Exercise details
Using the data below, return the stretch from the line that contains "Privacy Policy for Services (102, 2431)" through the line that contains "Italy (82, 2510)", both included, exactly as it stands and nothing beyond it.

Records to process

☆ ☆ ☆

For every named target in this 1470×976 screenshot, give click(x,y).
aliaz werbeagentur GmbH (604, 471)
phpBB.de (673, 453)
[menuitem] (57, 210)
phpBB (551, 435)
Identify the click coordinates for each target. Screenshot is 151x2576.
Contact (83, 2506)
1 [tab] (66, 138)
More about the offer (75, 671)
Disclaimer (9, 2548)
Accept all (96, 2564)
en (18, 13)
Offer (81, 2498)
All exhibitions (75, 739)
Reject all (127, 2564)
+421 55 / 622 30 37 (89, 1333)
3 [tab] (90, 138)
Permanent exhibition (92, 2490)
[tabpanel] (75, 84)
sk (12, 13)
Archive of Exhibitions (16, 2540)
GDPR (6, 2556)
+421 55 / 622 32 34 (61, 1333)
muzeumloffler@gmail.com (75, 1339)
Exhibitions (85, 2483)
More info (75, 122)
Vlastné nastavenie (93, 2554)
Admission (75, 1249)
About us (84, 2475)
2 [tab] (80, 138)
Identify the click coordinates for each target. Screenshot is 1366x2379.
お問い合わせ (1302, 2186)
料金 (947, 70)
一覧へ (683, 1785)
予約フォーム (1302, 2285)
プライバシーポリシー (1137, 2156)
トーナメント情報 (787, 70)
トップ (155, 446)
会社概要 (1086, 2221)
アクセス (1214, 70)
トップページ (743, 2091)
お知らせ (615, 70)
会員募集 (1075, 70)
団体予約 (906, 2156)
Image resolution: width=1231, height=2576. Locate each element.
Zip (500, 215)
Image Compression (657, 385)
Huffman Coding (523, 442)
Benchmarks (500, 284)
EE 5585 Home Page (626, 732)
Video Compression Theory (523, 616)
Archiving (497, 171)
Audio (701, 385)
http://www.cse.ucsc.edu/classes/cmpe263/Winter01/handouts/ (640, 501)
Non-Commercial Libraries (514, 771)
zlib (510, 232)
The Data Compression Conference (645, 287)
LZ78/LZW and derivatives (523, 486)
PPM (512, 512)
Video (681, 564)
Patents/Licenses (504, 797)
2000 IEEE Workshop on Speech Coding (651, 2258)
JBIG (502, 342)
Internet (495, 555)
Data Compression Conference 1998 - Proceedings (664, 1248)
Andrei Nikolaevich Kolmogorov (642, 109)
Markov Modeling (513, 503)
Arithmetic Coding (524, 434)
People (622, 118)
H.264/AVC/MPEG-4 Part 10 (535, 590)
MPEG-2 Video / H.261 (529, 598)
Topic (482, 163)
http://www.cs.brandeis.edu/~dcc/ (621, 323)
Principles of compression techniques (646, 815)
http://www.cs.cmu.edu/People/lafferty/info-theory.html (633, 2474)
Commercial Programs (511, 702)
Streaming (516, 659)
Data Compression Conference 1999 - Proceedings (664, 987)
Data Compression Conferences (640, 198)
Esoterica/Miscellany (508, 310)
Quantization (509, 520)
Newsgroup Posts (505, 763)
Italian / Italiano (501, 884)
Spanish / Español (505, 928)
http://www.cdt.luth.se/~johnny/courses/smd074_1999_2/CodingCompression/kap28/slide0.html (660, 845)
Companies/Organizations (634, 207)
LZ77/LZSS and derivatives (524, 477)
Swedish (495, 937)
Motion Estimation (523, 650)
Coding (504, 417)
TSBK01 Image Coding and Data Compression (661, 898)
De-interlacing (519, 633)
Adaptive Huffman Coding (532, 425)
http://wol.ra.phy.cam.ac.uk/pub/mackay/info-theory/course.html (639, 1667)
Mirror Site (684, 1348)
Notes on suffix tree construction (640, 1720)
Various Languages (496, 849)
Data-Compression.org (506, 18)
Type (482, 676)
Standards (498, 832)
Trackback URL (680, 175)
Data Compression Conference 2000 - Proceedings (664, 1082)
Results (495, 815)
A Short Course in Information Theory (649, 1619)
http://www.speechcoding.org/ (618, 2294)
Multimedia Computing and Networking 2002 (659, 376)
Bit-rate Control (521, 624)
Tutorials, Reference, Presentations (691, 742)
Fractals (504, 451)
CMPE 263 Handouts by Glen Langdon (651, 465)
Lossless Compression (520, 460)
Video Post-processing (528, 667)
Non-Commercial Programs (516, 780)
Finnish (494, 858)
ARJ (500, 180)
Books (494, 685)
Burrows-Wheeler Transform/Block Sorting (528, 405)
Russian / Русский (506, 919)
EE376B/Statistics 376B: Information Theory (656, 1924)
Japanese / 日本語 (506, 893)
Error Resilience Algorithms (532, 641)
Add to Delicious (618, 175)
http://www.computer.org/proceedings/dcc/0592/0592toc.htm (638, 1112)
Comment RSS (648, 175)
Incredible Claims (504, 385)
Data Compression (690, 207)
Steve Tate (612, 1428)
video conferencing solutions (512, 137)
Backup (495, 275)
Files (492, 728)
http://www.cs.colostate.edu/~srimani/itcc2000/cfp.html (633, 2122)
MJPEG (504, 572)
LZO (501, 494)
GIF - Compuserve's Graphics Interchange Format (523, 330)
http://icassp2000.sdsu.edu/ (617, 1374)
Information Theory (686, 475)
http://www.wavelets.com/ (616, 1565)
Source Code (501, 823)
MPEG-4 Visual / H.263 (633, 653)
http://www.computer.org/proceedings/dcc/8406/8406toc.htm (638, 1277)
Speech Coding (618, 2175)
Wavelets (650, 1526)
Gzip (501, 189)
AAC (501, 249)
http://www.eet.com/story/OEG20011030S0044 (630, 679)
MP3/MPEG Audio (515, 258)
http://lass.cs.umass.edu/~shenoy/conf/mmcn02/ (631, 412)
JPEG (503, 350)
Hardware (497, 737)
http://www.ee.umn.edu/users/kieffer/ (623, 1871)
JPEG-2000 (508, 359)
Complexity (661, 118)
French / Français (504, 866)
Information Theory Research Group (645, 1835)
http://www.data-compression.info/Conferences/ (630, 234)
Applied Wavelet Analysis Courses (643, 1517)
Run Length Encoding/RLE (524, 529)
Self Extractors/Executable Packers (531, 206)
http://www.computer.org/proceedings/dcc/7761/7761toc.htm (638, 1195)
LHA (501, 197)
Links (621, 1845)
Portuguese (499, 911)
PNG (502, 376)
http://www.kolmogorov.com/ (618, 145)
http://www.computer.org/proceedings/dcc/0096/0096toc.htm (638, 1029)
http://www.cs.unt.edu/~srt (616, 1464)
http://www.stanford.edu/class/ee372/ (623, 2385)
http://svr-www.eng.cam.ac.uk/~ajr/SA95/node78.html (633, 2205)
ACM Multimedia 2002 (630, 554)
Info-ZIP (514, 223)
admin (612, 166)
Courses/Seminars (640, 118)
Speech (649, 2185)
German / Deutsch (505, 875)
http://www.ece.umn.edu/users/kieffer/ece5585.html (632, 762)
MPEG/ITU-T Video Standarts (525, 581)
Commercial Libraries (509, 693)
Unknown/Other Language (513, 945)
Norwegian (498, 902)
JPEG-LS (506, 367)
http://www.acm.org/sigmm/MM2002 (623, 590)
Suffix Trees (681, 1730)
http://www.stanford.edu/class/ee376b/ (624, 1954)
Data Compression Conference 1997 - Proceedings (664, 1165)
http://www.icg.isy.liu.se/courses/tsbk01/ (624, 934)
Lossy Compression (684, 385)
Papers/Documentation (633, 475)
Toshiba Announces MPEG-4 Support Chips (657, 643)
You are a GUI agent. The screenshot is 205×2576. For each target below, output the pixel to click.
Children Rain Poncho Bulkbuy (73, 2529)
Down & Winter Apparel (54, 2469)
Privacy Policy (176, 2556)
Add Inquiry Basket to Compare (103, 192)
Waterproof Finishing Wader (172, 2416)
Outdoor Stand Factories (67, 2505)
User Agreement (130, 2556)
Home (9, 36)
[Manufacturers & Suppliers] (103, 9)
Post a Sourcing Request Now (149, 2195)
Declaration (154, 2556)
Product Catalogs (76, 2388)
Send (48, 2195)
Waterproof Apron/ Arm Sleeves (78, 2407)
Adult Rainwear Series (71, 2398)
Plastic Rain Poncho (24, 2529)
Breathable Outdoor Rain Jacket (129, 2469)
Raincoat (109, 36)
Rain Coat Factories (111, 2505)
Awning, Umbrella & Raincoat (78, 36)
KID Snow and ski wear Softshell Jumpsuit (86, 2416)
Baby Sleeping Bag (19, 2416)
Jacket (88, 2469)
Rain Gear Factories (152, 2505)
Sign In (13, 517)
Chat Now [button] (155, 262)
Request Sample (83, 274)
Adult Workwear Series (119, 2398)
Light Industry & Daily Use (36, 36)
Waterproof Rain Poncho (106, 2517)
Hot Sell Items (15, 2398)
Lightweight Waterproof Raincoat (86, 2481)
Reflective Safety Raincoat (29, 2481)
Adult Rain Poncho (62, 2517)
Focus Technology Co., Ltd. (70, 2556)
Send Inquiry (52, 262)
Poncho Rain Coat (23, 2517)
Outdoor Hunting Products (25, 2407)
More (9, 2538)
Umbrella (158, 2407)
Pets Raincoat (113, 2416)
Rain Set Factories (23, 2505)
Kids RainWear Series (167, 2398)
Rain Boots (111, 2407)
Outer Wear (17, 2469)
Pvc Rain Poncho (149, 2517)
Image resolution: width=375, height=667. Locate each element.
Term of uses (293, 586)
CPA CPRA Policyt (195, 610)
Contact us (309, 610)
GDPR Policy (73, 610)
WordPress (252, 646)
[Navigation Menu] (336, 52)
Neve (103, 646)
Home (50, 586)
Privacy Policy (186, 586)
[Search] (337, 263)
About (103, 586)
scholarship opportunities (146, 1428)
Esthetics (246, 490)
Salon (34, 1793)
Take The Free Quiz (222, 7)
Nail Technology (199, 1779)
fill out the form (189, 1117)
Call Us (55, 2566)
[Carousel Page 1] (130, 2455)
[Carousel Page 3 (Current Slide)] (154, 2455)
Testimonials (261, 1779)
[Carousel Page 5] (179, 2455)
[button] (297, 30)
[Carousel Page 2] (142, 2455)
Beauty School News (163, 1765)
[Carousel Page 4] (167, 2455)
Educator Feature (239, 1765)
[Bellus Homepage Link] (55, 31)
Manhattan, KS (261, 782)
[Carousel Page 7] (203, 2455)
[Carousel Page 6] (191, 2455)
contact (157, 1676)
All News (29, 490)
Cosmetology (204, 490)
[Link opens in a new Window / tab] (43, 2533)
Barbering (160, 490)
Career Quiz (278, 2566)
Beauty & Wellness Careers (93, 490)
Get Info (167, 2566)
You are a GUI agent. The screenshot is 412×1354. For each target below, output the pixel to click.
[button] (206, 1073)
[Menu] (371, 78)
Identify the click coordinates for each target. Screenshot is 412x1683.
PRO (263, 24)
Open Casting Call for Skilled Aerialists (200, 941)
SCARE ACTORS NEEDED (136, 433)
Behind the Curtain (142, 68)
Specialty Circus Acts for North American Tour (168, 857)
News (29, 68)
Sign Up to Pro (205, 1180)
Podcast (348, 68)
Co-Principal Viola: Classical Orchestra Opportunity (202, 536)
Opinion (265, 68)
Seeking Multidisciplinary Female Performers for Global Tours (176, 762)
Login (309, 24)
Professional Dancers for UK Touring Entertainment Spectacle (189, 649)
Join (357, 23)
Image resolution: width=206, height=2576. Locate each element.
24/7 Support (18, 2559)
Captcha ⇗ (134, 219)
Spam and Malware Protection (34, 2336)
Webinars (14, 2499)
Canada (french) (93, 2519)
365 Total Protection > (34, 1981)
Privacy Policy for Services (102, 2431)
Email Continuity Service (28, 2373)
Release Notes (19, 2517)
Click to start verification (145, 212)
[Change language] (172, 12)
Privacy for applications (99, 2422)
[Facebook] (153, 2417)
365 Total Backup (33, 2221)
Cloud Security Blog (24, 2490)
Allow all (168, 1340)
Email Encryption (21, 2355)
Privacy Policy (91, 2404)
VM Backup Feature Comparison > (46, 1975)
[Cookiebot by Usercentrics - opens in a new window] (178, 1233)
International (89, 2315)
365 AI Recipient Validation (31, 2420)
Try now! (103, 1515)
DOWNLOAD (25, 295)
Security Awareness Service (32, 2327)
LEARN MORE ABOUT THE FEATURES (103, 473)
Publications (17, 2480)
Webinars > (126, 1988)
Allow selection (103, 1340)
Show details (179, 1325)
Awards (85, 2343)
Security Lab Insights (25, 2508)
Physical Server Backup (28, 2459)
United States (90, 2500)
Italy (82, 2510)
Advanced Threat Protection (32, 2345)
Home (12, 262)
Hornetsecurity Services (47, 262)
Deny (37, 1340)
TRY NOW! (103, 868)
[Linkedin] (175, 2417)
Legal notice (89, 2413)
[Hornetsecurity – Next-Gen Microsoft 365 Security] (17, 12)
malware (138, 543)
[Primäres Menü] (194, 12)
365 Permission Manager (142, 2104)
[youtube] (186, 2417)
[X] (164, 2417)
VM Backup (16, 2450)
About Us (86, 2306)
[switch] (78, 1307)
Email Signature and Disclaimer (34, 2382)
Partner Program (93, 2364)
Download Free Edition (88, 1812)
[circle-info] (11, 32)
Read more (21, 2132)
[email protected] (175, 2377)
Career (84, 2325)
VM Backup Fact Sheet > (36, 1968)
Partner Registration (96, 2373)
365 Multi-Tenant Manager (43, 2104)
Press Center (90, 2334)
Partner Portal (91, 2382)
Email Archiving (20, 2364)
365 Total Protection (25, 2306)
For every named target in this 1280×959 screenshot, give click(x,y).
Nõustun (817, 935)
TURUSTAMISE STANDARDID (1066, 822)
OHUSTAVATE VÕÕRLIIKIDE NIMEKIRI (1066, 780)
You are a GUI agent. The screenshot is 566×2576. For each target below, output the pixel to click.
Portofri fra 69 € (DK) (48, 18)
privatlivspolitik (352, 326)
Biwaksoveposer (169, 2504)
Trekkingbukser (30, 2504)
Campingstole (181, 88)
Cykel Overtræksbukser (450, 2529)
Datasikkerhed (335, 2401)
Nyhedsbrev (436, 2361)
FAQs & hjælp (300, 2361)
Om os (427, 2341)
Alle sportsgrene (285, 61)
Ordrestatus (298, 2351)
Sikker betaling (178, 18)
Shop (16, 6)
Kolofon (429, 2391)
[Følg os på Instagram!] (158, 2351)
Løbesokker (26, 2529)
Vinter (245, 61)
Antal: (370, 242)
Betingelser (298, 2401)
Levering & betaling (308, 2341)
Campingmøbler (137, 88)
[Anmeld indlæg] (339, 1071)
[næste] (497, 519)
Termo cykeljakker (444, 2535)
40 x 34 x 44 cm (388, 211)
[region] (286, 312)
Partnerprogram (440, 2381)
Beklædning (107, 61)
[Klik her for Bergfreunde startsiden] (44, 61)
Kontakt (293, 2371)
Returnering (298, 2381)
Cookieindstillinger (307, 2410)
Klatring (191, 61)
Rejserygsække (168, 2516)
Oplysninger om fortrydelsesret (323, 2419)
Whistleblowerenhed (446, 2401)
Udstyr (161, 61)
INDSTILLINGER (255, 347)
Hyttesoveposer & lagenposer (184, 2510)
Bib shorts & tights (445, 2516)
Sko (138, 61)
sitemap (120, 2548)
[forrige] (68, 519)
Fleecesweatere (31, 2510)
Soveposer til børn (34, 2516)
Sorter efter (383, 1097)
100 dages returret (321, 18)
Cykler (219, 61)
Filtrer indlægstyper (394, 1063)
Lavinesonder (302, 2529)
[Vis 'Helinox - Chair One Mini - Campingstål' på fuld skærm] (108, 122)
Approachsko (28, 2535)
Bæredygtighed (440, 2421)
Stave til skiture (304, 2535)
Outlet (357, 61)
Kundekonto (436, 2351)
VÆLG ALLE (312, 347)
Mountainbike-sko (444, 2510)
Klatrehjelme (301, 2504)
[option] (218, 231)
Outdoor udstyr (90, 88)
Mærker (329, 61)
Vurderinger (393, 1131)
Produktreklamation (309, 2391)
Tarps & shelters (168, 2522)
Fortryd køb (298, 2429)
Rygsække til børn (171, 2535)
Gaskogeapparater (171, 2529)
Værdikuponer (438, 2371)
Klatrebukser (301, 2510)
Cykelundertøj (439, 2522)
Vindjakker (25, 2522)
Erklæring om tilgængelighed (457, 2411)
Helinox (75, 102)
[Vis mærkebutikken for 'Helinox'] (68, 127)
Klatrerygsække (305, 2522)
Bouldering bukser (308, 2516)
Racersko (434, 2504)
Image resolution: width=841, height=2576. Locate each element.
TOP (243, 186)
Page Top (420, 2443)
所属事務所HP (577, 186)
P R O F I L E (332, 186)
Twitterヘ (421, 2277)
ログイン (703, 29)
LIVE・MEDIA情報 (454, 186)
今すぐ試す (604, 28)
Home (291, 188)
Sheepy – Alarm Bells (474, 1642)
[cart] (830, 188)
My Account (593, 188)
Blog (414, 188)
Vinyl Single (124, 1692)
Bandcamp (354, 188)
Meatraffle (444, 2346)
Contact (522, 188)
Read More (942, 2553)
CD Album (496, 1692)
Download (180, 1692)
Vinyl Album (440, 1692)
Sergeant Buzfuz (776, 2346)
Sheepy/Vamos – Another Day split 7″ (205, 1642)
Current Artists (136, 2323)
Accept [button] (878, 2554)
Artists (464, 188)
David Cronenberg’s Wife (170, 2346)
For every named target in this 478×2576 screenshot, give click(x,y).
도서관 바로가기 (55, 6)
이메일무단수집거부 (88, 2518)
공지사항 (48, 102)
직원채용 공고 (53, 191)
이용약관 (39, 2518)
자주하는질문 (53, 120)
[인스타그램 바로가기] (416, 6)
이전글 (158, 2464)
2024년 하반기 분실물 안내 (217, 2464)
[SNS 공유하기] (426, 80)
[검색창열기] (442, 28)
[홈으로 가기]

☆ ☆ ☆

Worked solution
Privacy Policy for Services (102, 2431)
Email Continuity Service (28, 2373)
Release Notes (19, 2517)
Click to start verification (145, 212)
[Change language] (172, 12)
Privacy for applications (99, 2422)
[Facebook] (153, 2417)
365 Total Backup (33, 2221)
Cloud Security Blog (24, 2490)
Allow all (168, 1340)
Email Encryption (21, 2355)
Privacy Policy (91, 2404)
VM Backup Feature Comparison > (46, 1975)
[Cookiebot by Usercentrics - opens in a new window] (178, 1233)
International (89, 2315)
365 AI Recipient Validation (31, 2420)
Try now! (103, 1515)
DOWNLOAD (25, 295)
Security Awareness Service (32, 2327)
LEARN MORE ABOUT THE FEATURES (103, 473)
Publications (17, 2480)
Webinars > (126, 1988)
Allow selection (103, 1340)
Show details (179, 1325)
Awards (85, 2343)
Security Lab Insights (25, 2508)
Physical Server Backup (28, 2459)
United States (90, 2500)
Italy (82, 2510)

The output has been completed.